About the Virginia Tech Carilion Research Institute

The Virginia Tech Carilion Research Institute opened its doors on September 1, 2010, welcoming new faculty, fellows, students and staff from across the United States and throughout the world.
The institute provides state-of-the-art facilities for molecular medicine, imaging using lasers, high-power electron beams and magnetic resonance, high-capacity data handling, and human performance analysis.

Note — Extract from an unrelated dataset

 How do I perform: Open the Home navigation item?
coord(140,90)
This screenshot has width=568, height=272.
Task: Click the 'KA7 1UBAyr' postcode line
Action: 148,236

The Roanoke-based institute is the hub for the worldwide hyperscanning network for interactive functional brain imaging. Connecting sites across the United States and throughout Europe and Asia, the network enables us to develop new insights into decision-making in healthy children and adults the effects of neuropsychiatric disorders on the decision-making process.
Research Target Areas
- Neuroscience
- Decision-making
- Social cognition
- Substance abuse
- Human development
- Cancer biology
- Infectious disease
- Cancer biology and therapeutics
- Cardiovascular function and disease
- Regenerative medicine
- Public health
Critical Platform Technologies
- Functional human brain imaging
- Optical imaging
- Electrophysiology
- Human and animal behavior
- Molecular genetics
- Informatics
- Hyperscanning
- Cryo-electron microscopy
- Ultrasound technology development
Leading Researchers, Life-Changing Research
The Virginia Tech Carilion Research Institute now has nineteen research teams, each led by a principal investigator who also holds a faculty appointment at Virginia Tech. By 2014, we will have recruited a dozen additional research teams.
Our principal investigators—internationally recognized scientists—represent the departments of biological sciences, biomedical engineering and sciences, physics, and psychology at Virginia Tech. Their research teams are composed of postdoctoral fellows, graduate students, technicians and medical students from the Virginia Tech Carilion School of Medicine, as well as undergraduate students from Virginia Tech.
These interdisciplinary research teams include investigators with expertise in biology, chemistry, computer science, economics, engineering, genetics, mathematics, physics and psychology. Working together, they seek to discover the fundamental processes of life and to solve the major health challenges facing the region, the nation, and the world.
Our research teams are working now to address topics that include addiction and substance abuse, cancer, cerebral palsy, child neglect, developmental disabilities, epilepsy, heart disease, infectious disease, mental retardation, obesity and diabetes, Parkinson’s disease, post-traumatic stress disorder, and traumatic brain injury.